O USO DA RAZÃO

As tecnologias digitais multiplicaram as comunicações. Muito mais limitado era o alcance do invento de Johann Gutenberg (1398 – 1468), que ensejou o enciclopedismo dos iluministas do século das luzes; panfletos; e jornais que contribuíram para revoluções. A era do rádio contribuiu para uma onda de ditaduras (Joseph S. Nye Jr., 1937 – vivo, na obra “O paradoxo do poder americano”). Muito maior é o impacto das novas tecnologias de informação.

Umberto Eco (1932 – 1916) viu a internet, tribuna de alcance universal facultada aos menos qualificados, como algo lamentável. A vulgarização de teorias tende transforma-las em versões aviltadas. A aldeia global descrita por Herbert Marshall McLuhan (1911 – 1980) potencializou os conflitos relacionados com as paixões despertadas pela difusão de informações mal digeridas. Livre pensar não é só pensar, como queria Millôr Fernandes (1927 – 2012). É necessário o uso de categorias teóricas bem demarcadas; vigilância epistemológica; seleção e análise de informações; e um mínimo de autocrítica em face das próprias paixões, que Nicolau Maquiavel (1469 – 1527) aludiu como necessidade de um certo distanciamento da montanha para melhor contempla-la.
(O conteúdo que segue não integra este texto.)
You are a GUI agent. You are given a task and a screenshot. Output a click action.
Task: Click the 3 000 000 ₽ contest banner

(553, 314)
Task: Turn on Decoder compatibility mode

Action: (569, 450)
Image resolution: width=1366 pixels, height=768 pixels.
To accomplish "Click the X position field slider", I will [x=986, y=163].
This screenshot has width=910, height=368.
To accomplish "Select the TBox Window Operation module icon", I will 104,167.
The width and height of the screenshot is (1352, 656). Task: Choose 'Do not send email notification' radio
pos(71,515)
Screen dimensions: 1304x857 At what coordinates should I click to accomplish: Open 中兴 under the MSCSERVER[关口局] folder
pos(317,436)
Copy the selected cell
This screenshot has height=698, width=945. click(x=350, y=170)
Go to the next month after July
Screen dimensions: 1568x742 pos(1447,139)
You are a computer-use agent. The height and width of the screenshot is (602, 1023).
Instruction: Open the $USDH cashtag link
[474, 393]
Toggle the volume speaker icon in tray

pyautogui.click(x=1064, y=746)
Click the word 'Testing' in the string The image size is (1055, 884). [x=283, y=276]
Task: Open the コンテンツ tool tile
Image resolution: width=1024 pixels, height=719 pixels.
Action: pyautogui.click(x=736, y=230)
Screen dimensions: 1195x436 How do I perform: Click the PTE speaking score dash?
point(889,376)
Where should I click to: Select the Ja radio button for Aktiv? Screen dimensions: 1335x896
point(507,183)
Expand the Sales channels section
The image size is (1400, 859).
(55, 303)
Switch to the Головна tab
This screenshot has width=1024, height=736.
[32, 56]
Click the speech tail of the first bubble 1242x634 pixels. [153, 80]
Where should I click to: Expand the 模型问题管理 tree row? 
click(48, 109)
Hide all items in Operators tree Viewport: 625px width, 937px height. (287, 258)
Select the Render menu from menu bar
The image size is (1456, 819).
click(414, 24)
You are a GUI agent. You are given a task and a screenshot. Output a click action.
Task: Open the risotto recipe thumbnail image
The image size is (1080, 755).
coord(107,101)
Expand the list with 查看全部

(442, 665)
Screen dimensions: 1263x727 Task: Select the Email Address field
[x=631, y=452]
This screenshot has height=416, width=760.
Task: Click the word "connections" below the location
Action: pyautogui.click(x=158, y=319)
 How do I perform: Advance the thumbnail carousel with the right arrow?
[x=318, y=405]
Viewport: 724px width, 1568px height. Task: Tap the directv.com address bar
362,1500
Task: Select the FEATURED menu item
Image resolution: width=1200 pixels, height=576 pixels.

Isaac Newton (1643 – 1727) atribuiu as próprias realizações no campo da ciência ao fato de pisar nos ombros de gigantes, isto é, ter sido beneficiado por realizações de pesquisadores que o antecederam. Não é possível desenvolver ideias complexas sem fazer uso do estoque de conhecimentos válidos. Pensar e expressar-se requer a ausência de censura; domínio de ilusões comuns no titanismo, traço romântico que afasta da realidade. É preciso ter independência quanto a ortodoxias, autores consagrados e movimentos culturais, políticos e confessionais.

O homem cordial (Sérgio B. de Holanda, 1902 – 1982) respeita melindres. É a tradição de não discutir religião, futebol e política, assuntos havidos como explosivos. Explosivas, porém, são pessoas, não assuntos. A cultura avessa ao diálogo verdadeiro, que é interesse em conhecer pensamentos diferentes e submeter as próprias ideias ao exame de quem se orienta por critérios distintos dos seus. O falso diálogo é “cordial”. Não discorda. Priva a contribuição com informação ou ideia discrepante. Professoral, descortês e presunçoso é a qualificação dada pela tradição do homem “cordial” a quem quebra o costume do falso diálogo. A exacerbação de ânimos agravou a “cordialidade” melindrosa.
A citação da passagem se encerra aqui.